Work to be completed =
Turn the data from its first line through the line containing "[x=624, y=161]" into a numbered list, leaving out blank lines.

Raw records

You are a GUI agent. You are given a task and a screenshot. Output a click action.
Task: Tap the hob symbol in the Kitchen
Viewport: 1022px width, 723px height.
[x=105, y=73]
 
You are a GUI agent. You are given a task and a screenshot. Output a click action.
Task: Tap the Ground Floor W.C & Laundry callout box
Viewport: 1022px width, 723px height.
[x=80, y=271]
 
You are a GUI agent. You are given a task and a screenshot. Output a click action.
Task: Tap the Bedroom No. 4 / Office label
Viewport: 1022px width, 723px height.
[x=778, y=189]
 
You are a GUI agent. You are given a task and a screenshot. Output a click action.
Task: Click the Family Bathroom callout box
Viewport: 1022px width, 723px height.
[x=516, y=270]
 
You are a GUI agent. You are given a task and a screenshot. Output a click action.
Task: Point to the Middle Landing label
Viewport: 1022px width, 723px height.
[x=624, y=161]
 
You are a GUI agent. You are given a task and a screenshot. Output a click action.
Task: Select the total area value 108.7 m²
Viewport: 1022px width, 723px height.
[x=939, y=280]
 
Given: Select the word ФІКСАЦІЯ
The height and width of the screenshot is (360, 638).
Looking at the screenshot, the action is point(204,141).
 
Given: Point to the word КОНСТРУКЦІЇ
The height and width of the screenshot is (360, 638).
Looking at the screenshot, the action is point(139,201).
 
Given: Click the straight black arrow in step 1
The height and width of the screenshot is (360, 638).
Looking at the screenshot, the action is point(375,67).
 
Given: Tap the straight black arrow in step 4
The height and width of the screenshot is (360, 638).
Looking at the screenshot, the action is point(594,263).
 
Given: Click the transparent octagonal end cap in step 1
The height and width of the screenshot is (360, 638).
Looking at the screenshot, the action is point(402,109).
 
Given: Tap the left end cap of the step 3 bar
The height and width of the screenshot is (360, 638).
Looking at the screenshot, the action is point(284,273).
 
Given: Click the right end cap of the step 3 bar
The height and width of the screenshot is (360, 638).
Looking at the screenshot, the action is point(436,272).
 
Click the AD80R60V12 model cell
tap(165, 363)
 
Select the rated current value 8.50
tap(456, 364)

Result below =
1. You are a GUI agent. You are given a task and a screenshot. Output a click action.
2. Task: Tap the hob symbol in the Kitchen
3. Viewport: 1022px width, 723px height.
4. [x=105, y=73]
5. You are a GUI agent. You are given a task and a screenshot. Output a click action.
6. Task: Tap the Ground Floor W.C & Laundry callout box
7. Viewport: 1022px width, 723px height.
8. [x=80, y=271]
9. You are a GUI agent. You are given a task and a screenshot. Output a click action.
10. Task: Tap the Bedroom No. 4 / Office label
11. Viewport: 1022px width, 723px height.
12. [x=778, y=189]
13. You are a GUI agent. You are given a task and a screenshot. Output a click action.
14. Task: Click the Family Bathroom callout box
15. Viewport: 1022px width, 723px height.
16. [x=516, y=270]
17. You are a GUI agent. You are given a task and a screenshot. Output a click action.
18. Task: Point to the Middle Landing label
19. Viewport: 1022px width, 723px height.
20. [x=624, y=161]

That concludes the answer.